Forrester has observed a “new behavior” of social technology usage, and made a new category to describe such users: “conversationalists.” The group is 56 percent female, moreso than any other group, with 70 percent aged 30 and older.

Some of my favorite Facebook users are my aunts on my dad’s side. In the last two years, since they joined the site, I’ve gotten a window into their lives that I never had having grown up on the West Coast, far away from the family core. I’ve learned about what movies they’re seeing, their politics and religious celebrations, their weather, their pride in their kids (and my cousins), and the casual games they play. And without fail, they comment on each other’s posts.
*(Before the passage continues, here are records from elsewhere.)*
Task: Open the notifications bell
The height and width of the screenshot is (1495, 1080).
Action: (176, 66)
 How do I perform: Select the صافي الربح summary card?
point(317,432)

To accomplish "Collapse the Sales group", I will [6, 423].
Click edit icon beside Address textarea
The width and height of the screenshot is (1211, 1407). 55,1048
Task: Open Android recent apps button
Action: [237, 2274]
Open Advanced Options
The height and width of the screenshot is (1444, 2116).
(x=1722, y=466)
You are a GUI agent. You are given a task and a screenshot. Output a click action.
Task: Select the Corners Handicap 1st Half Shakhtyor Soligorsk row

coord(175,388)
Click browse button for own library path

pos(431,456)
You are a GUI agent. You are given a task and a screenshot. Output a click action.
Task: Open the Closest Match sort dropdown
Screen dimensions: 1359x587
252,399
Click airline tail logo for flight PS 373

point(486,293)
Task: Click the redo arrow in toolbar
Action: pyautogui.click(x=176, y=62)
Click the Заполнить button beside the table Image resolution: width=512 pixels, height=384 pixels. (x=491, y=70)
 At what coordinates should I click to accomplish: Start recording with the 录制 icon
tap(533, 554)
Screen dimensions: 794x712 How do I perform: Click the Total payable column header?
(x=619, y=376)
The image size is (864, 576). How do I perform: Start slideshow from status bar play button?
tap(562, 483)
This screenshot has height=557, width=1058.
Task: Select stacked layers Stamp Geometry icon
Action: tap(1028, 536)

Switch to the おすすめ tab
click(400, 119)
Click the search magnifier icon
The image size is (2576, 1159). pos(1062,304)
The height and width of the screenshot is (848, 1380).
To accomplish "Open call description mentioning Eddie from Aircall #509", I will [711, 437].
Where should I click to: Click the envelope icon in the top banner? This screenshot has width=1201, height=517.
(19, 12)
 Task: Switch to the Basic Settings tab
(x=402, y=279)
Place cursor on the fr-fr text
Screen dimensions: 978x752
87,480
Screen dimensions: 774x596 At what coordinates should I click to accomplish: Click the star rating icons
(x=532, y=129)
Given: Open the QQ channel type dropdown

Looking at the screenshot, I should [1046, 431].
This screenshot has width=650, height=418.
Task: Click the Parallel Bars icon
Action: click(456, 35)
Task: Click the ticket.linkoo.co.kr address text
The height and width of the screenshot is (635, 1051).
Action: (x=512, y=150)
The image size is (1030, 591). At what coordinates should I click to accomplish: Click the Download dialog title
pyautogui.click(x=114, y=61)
While sometimes status updates and comments provide a window into the day-to-day, other times they showcase amazing communication that I might otherwise never see, such as memories of a loved relative on the anniversary of her death. I feel privileged to observe and sometimes participate in these conversations, and thankful that social web services have helped expose them to me.

On that note, Forrester Research analyst Josh Bernoff noted today that the firm had recently observed a “new behavior” in its two and a half years of tracking and classifying social technology usage, and made a new category to describe such users: “conversationalists.” Bernoff defines conversationalists as “people who update their social network status to converse” on at least a weekly basis. According to Forrester surveys, the category is 56 percent female, more so than any other group, with 70 percent aged 30 and older. All of which fits quite nicely with my anecdotal evidence.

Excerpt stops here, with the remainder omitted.